- [Document text]
********

The U.S. labor market is showing further signs of a slowdown, according to new data from Glassdoor.
Job openings in the U.S. increased just 1.4% from the same period last year, according to the employment site’s June 2019 report.
The transportation and logistics sector saw by far the biggest growth, increasing 49% from last June and bringing the total number of open jobs over 300,000, according to Glassdoor.
“The continued growth in jobs and pay seen is a sign that the good times aren’t over yet. But after a decade-long recovery, today’s labor market is sluggish,” Glassdoor senior economist Daniel Zhao said in a statement.
Manufacturing jobs are down 13% from the previous year, as President Donald Trump’s trade war has dampened employer sentiment and hiring plans in the industry. Consumer electronics fell more than 25%.
Looking at specific regions, Philadelphia and Atlanta saw some of the highest-percentage rises in job openings over the past year, both yielding more than a 5% increase in jobs posted, data showed. Houston, however, posted more than 90,000 fewer jobs, a nearly 8% decrease from last year.
As far as wages are concerned, there was a modest year-over-year growth of 1.7%, bringing the median pay of jobs posted to $53,411, data showed.

********

- [Records shown]
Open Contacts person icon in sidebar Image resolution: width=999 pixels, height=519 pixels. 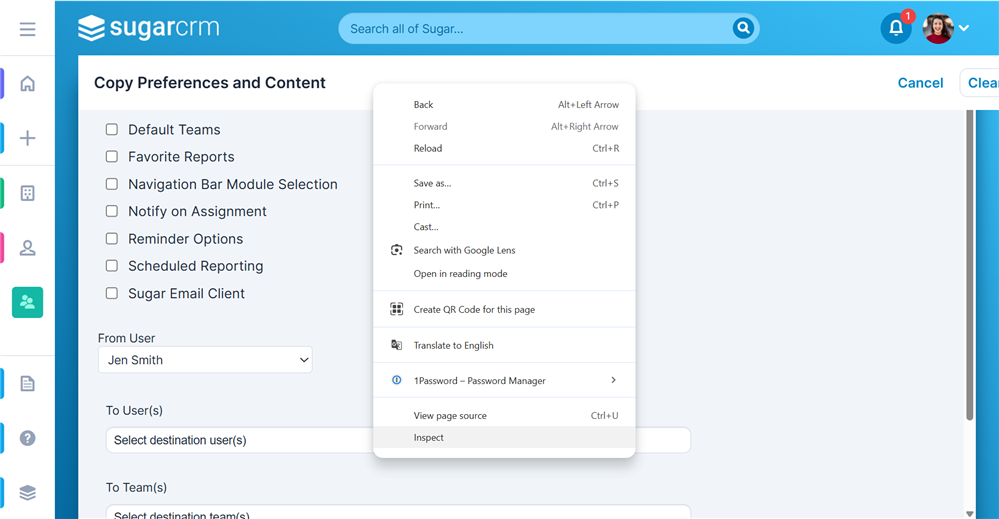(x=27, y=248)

********

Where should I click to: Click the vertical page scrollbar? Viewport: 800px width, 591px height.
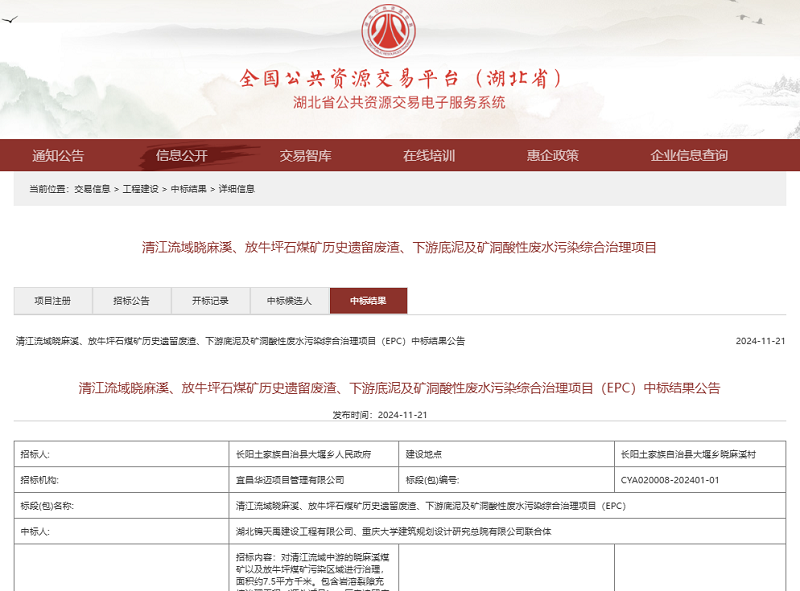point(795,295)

********

- [Problems to solve]
- a) Decide whether each statement below agrees with the labor market text: (i) Manufacturing jobs fell 13% from the previous year; (ii) Houston saw an increase of more than 5% in job openings; (iii) the median pay of posted jobs reached $53,411. For each, answer yes or no and quote the words of the text that settle it.
- b) Reproduce the labor market text word for word, from "The transportation and" up to and including "more than 25%.".

- [Completed exercise]
- a)
(i) Yes: "Manufacturing jobs are down 13% from the previous year"
(ii) No: "Houston, however, posted more than 90,000 fewer jobs, a nearly 8% decrease from last year."
(iii) Yes: "bringing the median pay of jobs posted to $53,411"

- b)
The transportation and logistics sector saw by far the biggest growth, increasing 49% from last June and bringing the total number of open jobs over 300,000, according to Glassdoor.
“The continued growth in jobs and pay seen is a sign that the good times aren’t over yet. But after a decade-long recovery, today’s labor market is sluggish,” Glassdoor senior economist Daniel Zhao said in a statement.
Manufacturing jobs are down 13% from the previous year, as President Donald Trump’s trade war has dampened employer sentiment and hiring plans in the industry. Consumer electronics fell more than 25%.